## YOUR TASK
What is the number of lines in this listing that include the string "agent"? Answer with that number by itself.

## PROVIDED INFORMATION
◆ ◆ ◆

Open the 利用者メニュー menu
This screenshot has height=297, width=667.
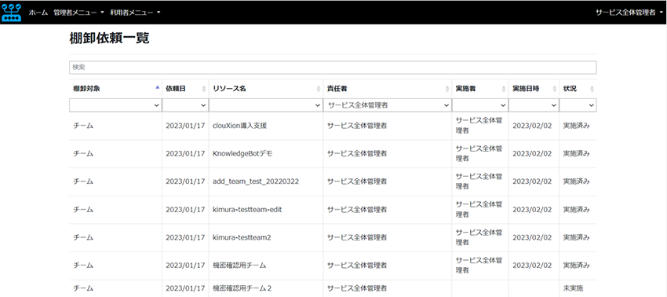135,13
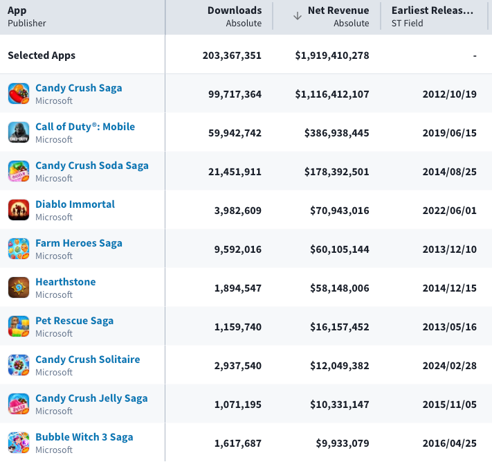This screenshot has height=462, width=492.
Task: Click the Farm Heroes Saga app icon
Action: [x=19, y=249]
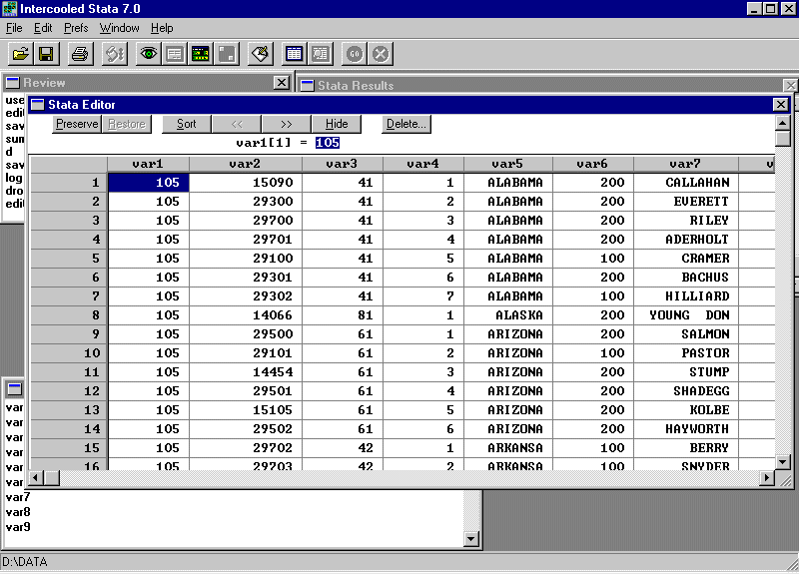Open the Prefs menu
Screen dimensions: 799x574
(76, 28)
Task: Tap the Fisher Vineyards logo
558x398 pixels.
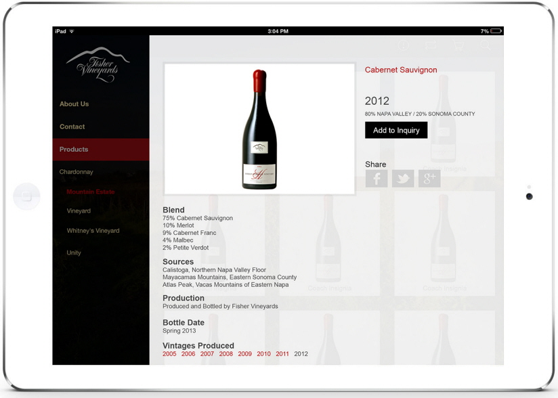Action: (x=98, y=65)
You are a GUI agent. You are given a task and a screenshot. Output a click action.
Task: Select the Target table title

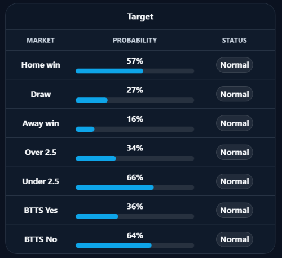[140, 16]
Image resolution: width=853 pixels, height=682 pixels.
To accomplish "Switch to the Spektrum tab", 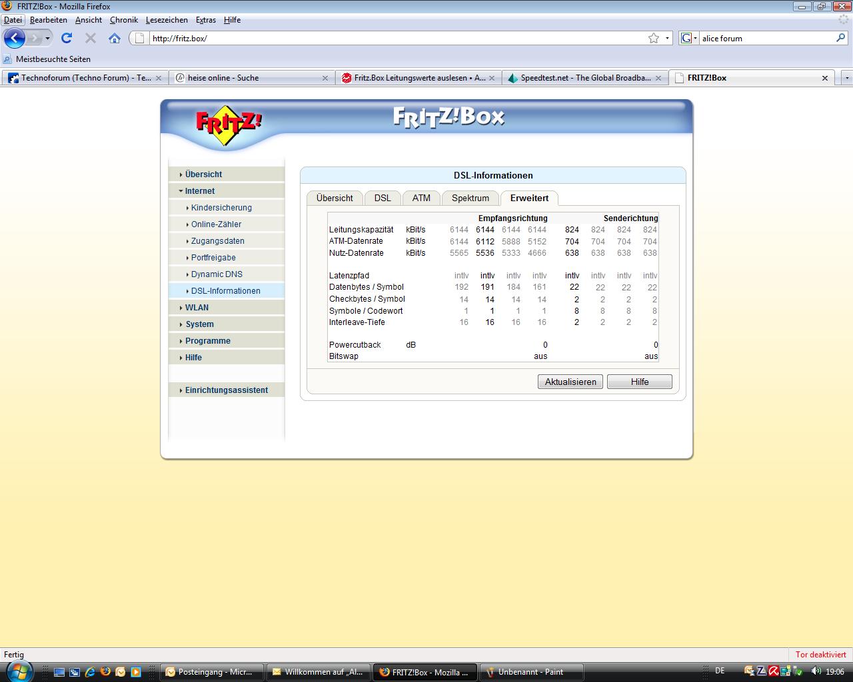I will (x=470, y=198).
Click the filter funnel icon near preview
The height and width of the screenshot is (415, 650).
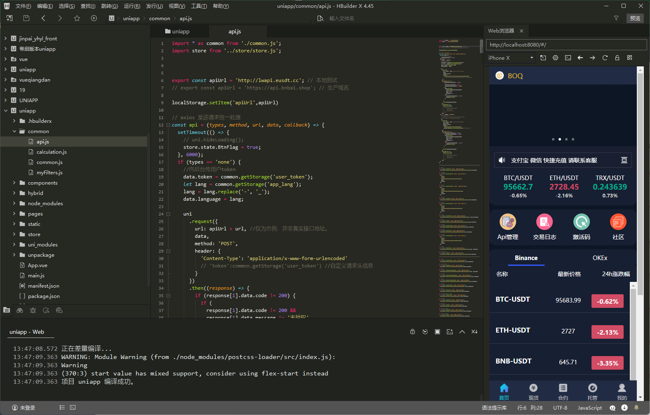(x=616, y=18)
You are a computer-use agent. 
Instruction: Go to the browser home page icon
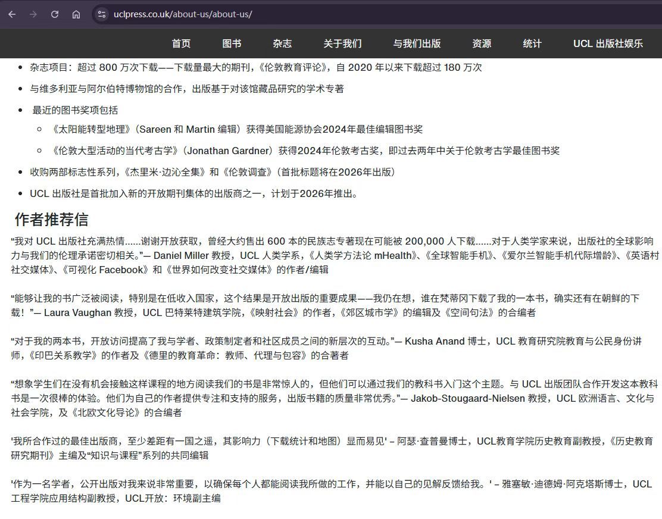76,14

◆ ◆ ◆

## RESULT OF THE EXERCISE
2